About this exercise:
Each line below must be reproduced exactly as it stands. Pictures stay out of the copy.

Stored data entries:
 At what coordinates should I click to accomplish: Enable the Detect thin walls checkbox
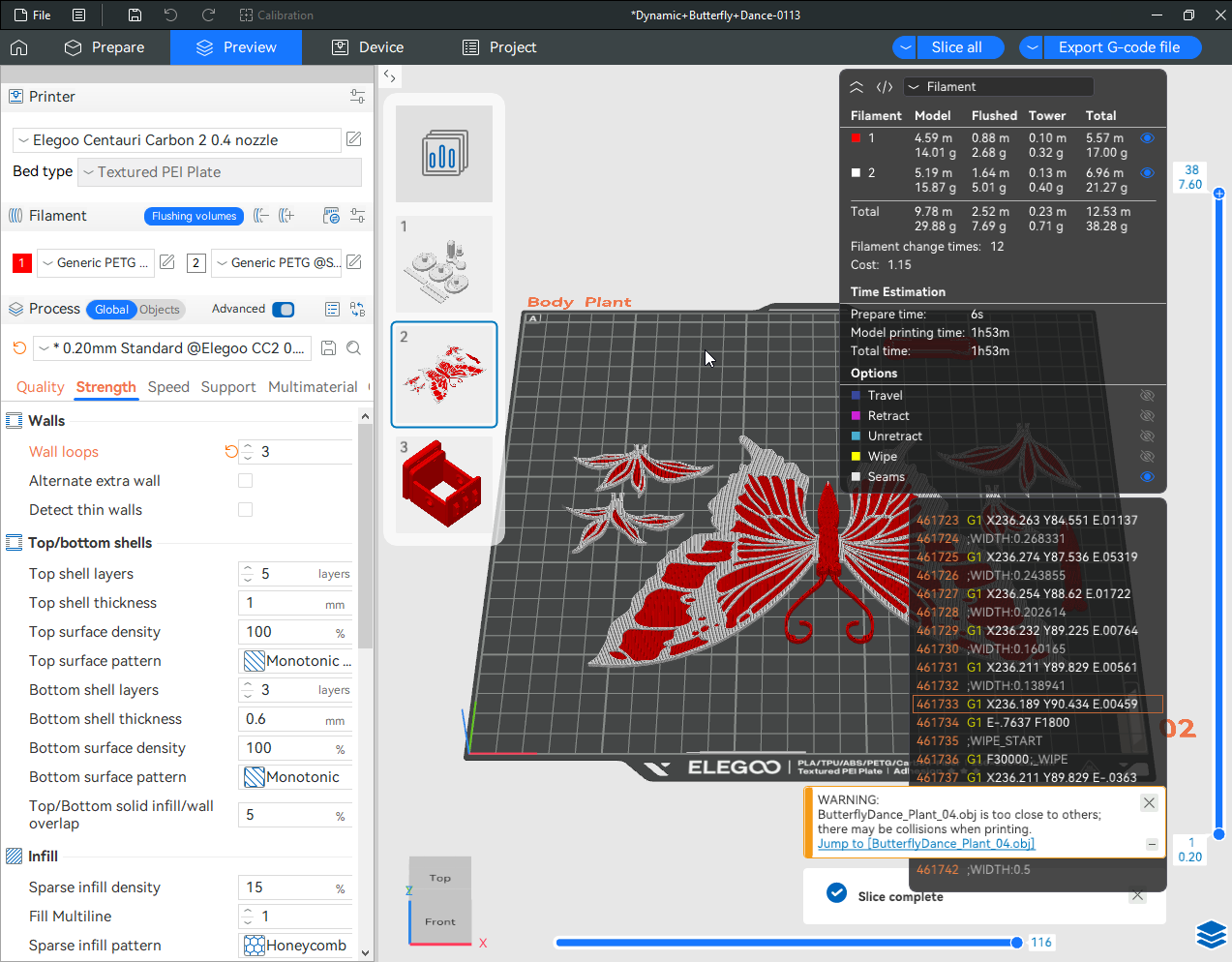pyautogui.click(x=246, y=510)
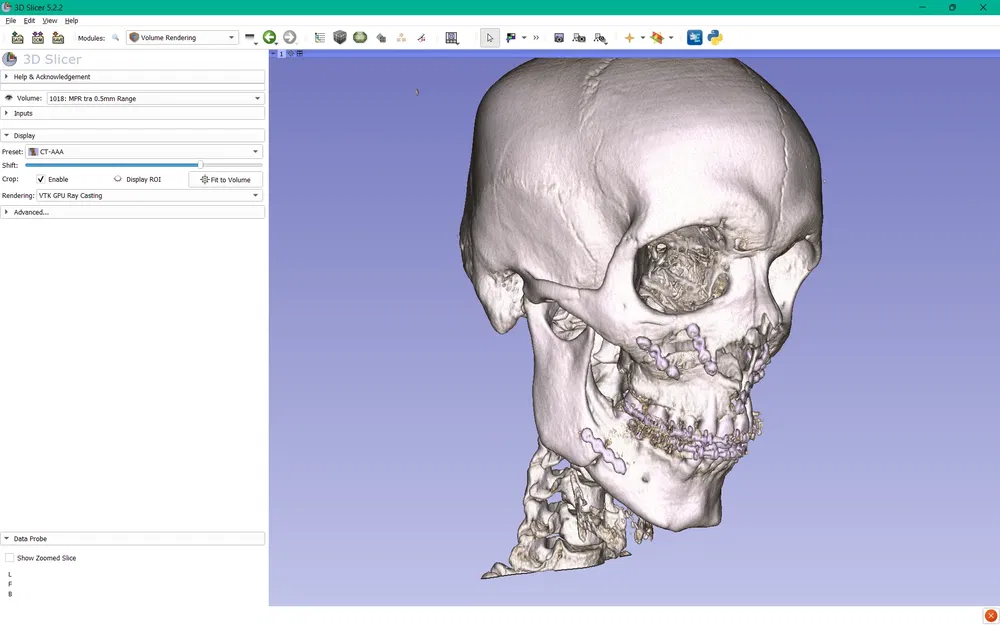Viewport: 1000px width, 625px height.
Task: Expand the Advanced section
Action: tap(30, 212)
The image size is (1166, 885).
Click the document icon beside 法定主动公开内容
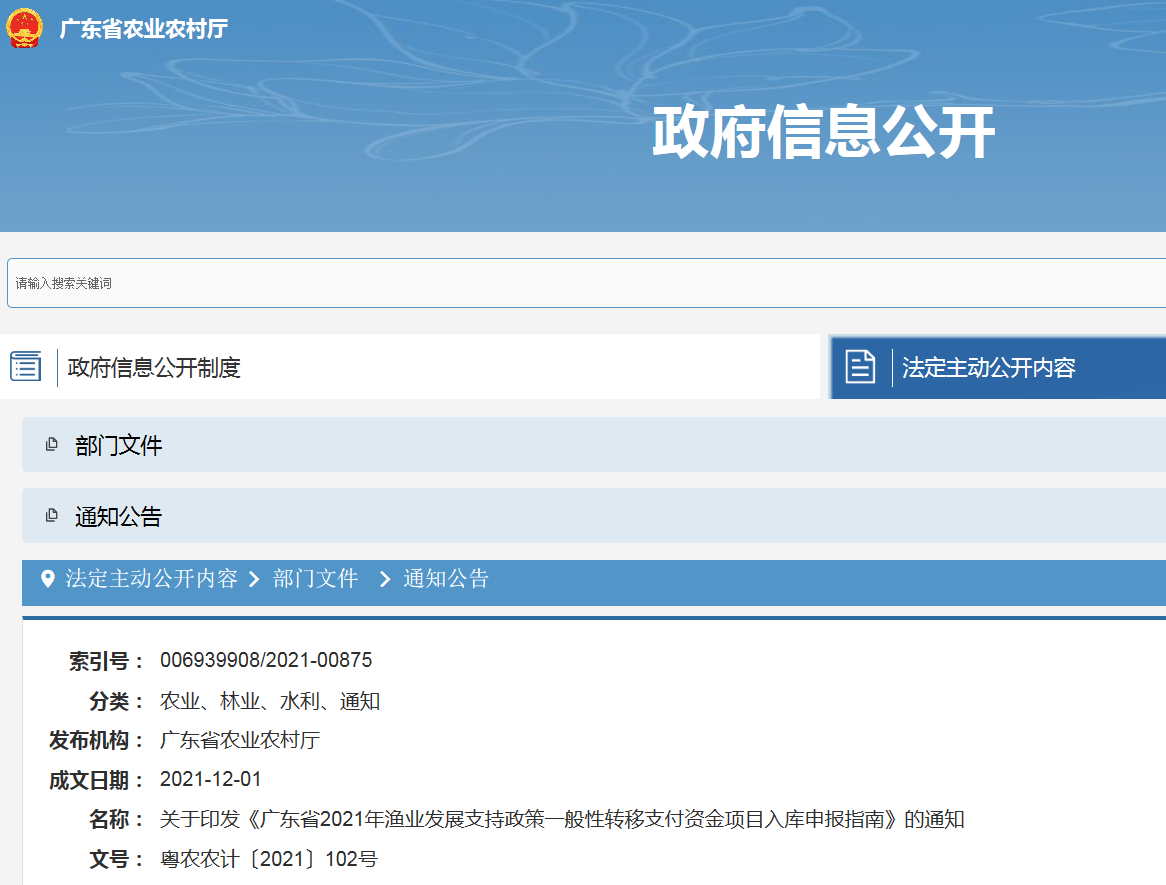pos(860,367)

Answer area:
 At what coordinates should I click to accomplish: Enable the Detect thin walls checkbox
pyautogui.click(x=246, y=510)
Viewport: 1000px width, 625px height.
Task: Expand the Advanced section
Action: tap(30, 212)
The image size is (1166, 885).
Click the document icon beside 法定主动公开内容
pos(860,367)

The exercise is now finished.